The polls are unmistakably narrowing. Labour’s lead has fallen from 21 points at the start of January to 16 points as of the start of this week. It’s a decline, but let’s put it in context: they’re still outsized numbers.
Labour enters this year’s local elections in its best polling position since Tony Blair was leader. The party is still in landslide territory albeit less secure than last winter. But why the drift? Why has Labour’s lead fallen and why are so many commentators speaking as if the next election will be a nail-biter?
To understand it all, you first need to grasp what drove the surge in support for Labour in the first place. From October 2022 through to January of this year, between 10 and 20 per cent of those people who backed the Tories in 2019 were switching to Labour. At the same time, as many as 30 per cent were unsure about who to vote for, or even whether they would vote at all. We also saw a drift of 2019 Conservative supporters to Reform and the Liberal Democrats, totalling close to 10 per cent of the former Tory base.
These numbers – particularly the apathetic bloc – were without doubt dramatic in aggregate. Less than half of the Tories’ 2019 support base were committed to voting for them at the next election. This was not normal midterm blues – it was apocalyptic.
Since then, things have changed. Rishi Sunak’s ascension to No 10 wasn’t greeted with particular warmth. He initially failed to inspire the Tory base and public attention on the NHS in January put him in a bad light.
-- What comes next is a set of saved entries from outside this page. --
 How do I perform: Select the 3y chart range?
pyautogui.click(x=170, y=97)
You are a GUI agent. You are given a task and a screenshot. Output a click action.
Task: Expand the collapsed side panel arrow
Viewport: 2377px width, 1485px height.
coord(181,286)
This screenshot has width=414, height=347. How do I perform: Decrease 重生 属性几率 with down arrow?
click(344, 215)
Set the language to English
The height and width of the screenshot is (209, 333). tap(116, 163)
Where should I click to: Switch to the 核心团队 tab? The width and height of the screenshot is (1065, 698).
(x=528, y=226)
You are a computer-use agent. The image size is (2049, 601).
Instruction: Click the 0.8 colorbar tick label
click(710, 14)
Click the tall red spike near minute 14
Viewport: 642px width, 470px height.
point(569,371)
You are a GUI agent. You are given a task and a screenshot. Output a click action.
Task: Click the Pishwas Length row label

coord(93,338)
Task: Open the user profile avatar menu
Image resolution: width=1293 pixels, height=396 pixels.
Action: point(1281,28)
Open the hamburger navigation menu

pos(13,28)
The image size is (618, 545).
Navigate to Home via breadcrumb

But his widely-hailed success over Northern Ireland and Brexit helped boost his ratings and the Tories’ “Stop The Boats” campaign has played a significant role in rallying the base. Polling by JL Partners in marginal seats found that announcements on immigration have changed both perceptions of Sunak and of the issue in general significantly (even the polls moved little initially)..
It was within this precise period – between the Windsor Framework and the launch of the boats campaign – that Labour’s lead began to drift downwards. It was never particularly sudden. What we saw, and what we are continuing to see, is a slow rallying of the Tory base.
In practice, what this means is that the share of Tory voters now unsure of who they will support stands at 20 per cent, down 10 points since January. But the share defecting to Labour appears more stable. In January, including “don’t knows”, it stood at 18 per cent, now it’s 14 per cent.
Labour]s lead is down because Sunak is starting to find favour with the voters. He is a technocrat with some successes to point to, whereas Keir Starmer is a technocrat with... what?
Sunak and Starmer are close to neck-and-neck in polls on likeability. And it is numbers and noises such as these that perhaps explain why we’ve so many comment pieces have talked up the possibility of a fifth consecutive Tory election victory.
But, as I often point out, the UK does not have a presidential system – perceptions of parties still matter. A 15-point lead is still a 15-point lead. The Tories need to advance much further to recover – and it remains to be seen whether they can.